For the second time in 12 months, the area community association and business organization are calling for a rally at the Lavender Avenue parking lot in hopes of persuading the Baltimore County Revenue Authority not to sell the lot and to keep its 56 metered and two handicapped parking spaces available to the public.

"We're very frustrated," said Ruth Baisden, president of the Greater Parkville Community Council, which is co-sponsoring the rally. "We want our community's desires and voices to be heard."

"This is the main street of Parkville," said Ed Pinder, who chairs the Lavender Avenue lot committee for the Parkville/Carney Business and Professional Association. "You're talking about the parking lot across from a very stressed area" with 11 empty storefronts.

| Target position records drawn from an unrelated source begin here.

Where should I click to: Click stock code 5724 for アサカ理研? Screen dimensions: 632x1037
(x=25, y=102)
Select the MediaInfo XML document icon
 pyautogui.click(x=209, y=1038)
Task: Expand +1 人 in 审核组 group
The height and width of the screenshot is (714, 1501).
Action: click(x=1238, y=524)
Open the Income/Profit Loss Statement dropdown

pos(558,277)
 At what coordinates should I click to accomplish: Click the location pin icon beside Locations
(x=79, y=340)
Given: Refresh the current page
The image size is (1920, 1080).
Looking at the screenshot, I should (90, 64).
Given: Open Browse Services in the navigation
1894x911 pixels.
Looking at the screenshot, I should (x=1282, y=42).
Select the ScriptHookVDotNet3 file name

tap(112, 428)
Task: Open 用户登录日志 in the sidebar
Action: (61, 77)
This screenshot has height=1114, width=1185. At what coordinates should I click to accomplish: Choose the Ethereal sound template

Any hope of filling those spaces will hinge on parking, Pinder said.

"It's really going to make or break if we're going to attract new businesses," Baisden said.

Baisden and Pinder said they expect 40 to 50 people to show up for a protest between 5 p.m. and 8 p.m. being billed as the "Park-In for Parkville II." As they did for the rally April 22 last year, the organizations will be handing out handmade picket signs emblazoned with messages such as "Save Our Shops," and "Passionate for Parking Here," and displaying a banner: "Save Parkville's Parking."

The two activists wondered why the Revenue Authority would consider selling the lot now, when it was only two years ago that the area completed a years-long state-county project to improve the streets, including rebuilding the entrance of and landscaping the Lavender lot. The point of that $9 million effort was to make the area more attractive for business and shoppers, they said.

The Revenue Authority, which owns the lot, has made no decision about selling it, but last year asked for bids and received three responses, which have not been made public. The subject of the Lavender Avenue lot was on the agenda for the authority's regular meeting Thursday, but that meeting was postponed for lack of a quorum and rescheduled for April 28.

County Councilwoman Cathy Bevins, who represents the Parkville area, said Thursday that she opposes selling the lot. This week, she wrote to Revenue Authority Chairman Donald P. Hutchinson emphasizing the "important role that the Lavender Lot serves in sustaining the local business establishments along Harford Road and the Greater Parkville community as a whole."

Hutchinson — whose agency runs parking garages and public golf courses, operating independently of county government — did not return phone calls seeking comment for this article. The authority's chief executive, William L. Cook II, was out of the office and was said to be unavailable Thursday.

Cook was quoted in an article in the Northeast Booster newspaper last spring calling the Lavender lot "grossly underperforming." A Baltimore Sun article last year quoted Cook saying the lot made less than $900 in 2009 and $14,000 over the previous five years. Cook said one prospective buyer offered $325,000.

The lot — where parking costs 50 cents per hour between 8 a.m. and 9 p.m. — brought in $5,000 in gross receipts in 2010, said Wayne Mixdorf, the authority's parking director.

That's 5 percent of the sum brought in by a comparably sized lot at Allegheny and Washington avenues in the much busier area of Towson, the county seat, where the parking rate is a dollar per hour, Mixdorf said.

The Lavender lot was nearly even or better in revenue in 2010 than lots in Essex and Arbutus, which also charge 50 cents an hour. A 31-space lot off Selma Avenue in Arbutus brought in less than $500 in 2010, and another with 48 spaces raised about $5,000 in meter fees and leases, Mixdorf said. Two lots in Essex with 72 spaces combined brought in about $10,000.